- Association of Argentine Guides
- Country: Argentina
- Founded: 1953
- Membership: 4,500+
- Affiliation: World Association of Girl Guides and Girl Scouts
- Website https://www.wagggs.org/es/our-world/asociacion-guias-argentinas/

= Asociación Guías Argentinas =

The Asociación Guías Argentinas (Association of Argentine Guides, AGA) is the national Guiding organization of Argentina. It serves more than 4,500 members (as of 2023). The organization founded in 1953 became an associate member of the World Association of Girl Guides and Girl Scouts in 1957 and a full member in 1963.

==Program==

===Program sections===
The association is divided in five sections according to age:
- Ages 5 to 6: Pimpollito (Rosebud) / (Rainbows)
- Ages 7 to 9: Alita (Little Wing) / (Brownies)
- Ages 10 to 12: Guía en Caravana (Caravan Guide) / (Guides)
- Ages 13 to 15: Guía del Sol (Sun Guide) / (Rangers)
- Ages 15 to 18: Guía Mayor (Senior Guide)

And there is a sixth one named Mariposas (Butterflies) for girls and young women between 10 and 25 years old who have special educational needs derived from a disability and who have joined the group after applying the standard admission protocol for these cases.

===Girl Guide Motto===
The mottos of the sections are:

- Pimpollitos: Siempre alegre (Always happy)
- Alitas: Siempre Mejor (Always better)
- Guías en Caravana/Mariposas: Siempre Lista (Always ready/Be Prepared)
- Guías del Sol: Siempre Adelante (Always forward)
- Guías Mayores: Servir (To serve)

===Girl Guide Promise===

"Yo, (...), siendo fiel a mí misma y a mis creencias, prometo hacer todo lo posible para construir una sociedad mejor, ayudar a los demás en toda circunstancia y vivir según la Ley Guía."
I, (...), being true to myself and my beliefs, promise to do everything I can to build a better society, help others under any circumstances and live accordingly to the Girl Guide Law.

===Girl Guide Law===

1. La Guía es honesta y confiable. (The Girl Guide is honest and trustworthy.)
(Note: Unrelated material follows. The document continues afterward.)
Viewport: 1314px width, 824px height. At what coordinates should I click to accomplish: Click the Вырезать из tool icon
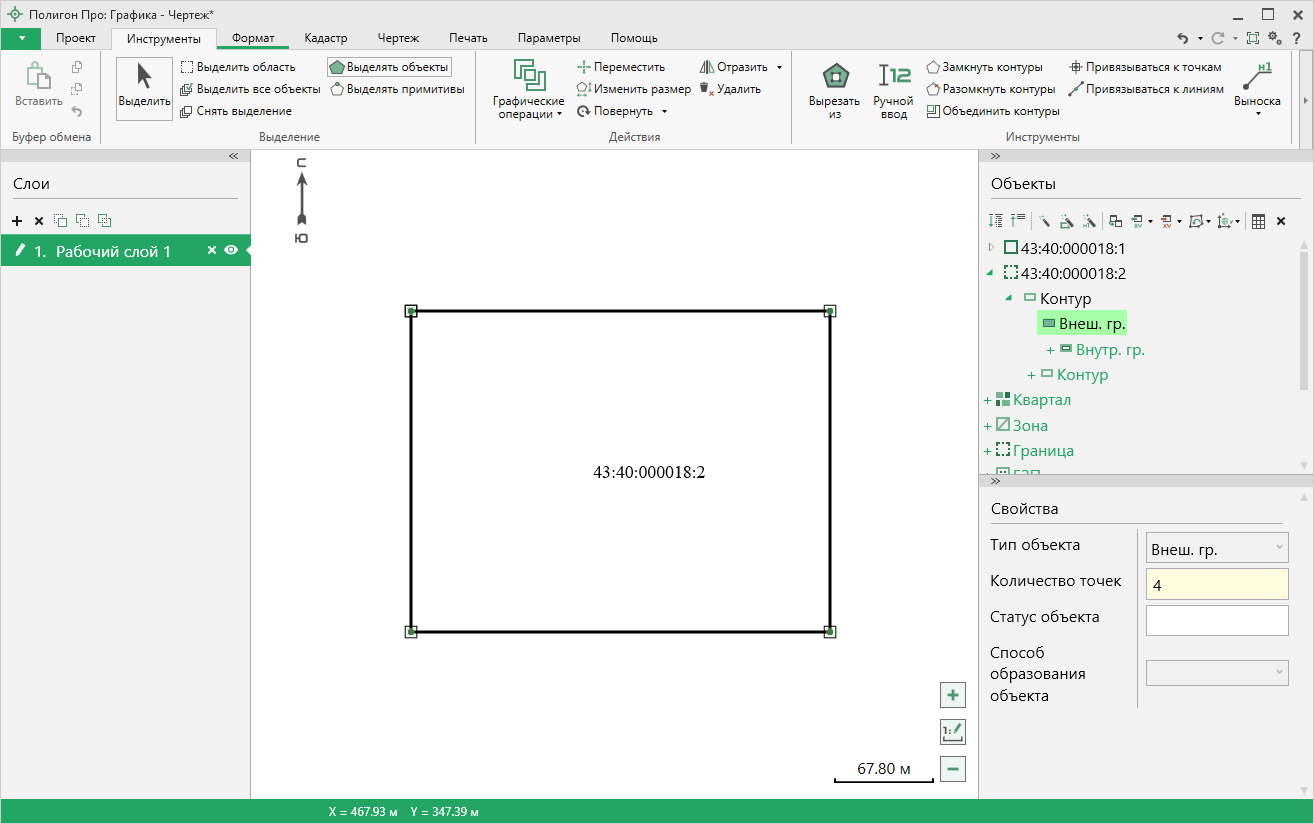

2. La Guía es reflexiva, crítica y responsable. (The Girl Guide is thoughtful, critical and responsible.)

3. La Guía es solidaria y se involucra en su entorno. (The Girl Guide is supportive and gets involved with her surroundings.)
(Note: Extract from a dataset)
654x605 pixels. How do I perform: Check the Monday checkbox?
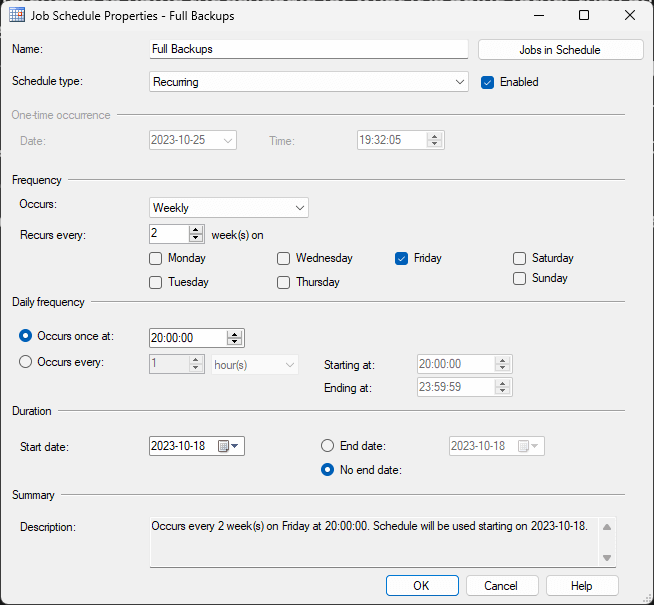coord(155,258)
4. La Guía se respeta a sí misma y valora la diversidad. (The Girl Guide respects herself and values diversity.)

5. La Guía es amable y atenta. (The Guide is nice and kind.)

6. La Guía se reconoce como parte de la naturaleza y protege el medio ambiente. (The Girl Guide sees herself as part of Nature and protects the environment.)

7. La Guía es activa y busca superarse a sí misma. (The Girl Guide is active and seeks to improve herself.)

8. La Guía es optimista y enfrenta las dificultades con serenidad. (The Girl Guide is optimistic and faces up to conflict with serenity.)

9. La Guía hace uso consciente y sostenible de todos los recursos. (The Girl Guide practices efficient and sustainable utilization of resources.)

10. La Guía es auténtica y actúa de acuerdo a sus valores y creencias. (The Girl Guide is genuine and behaves in accordance with her values and beliefs.)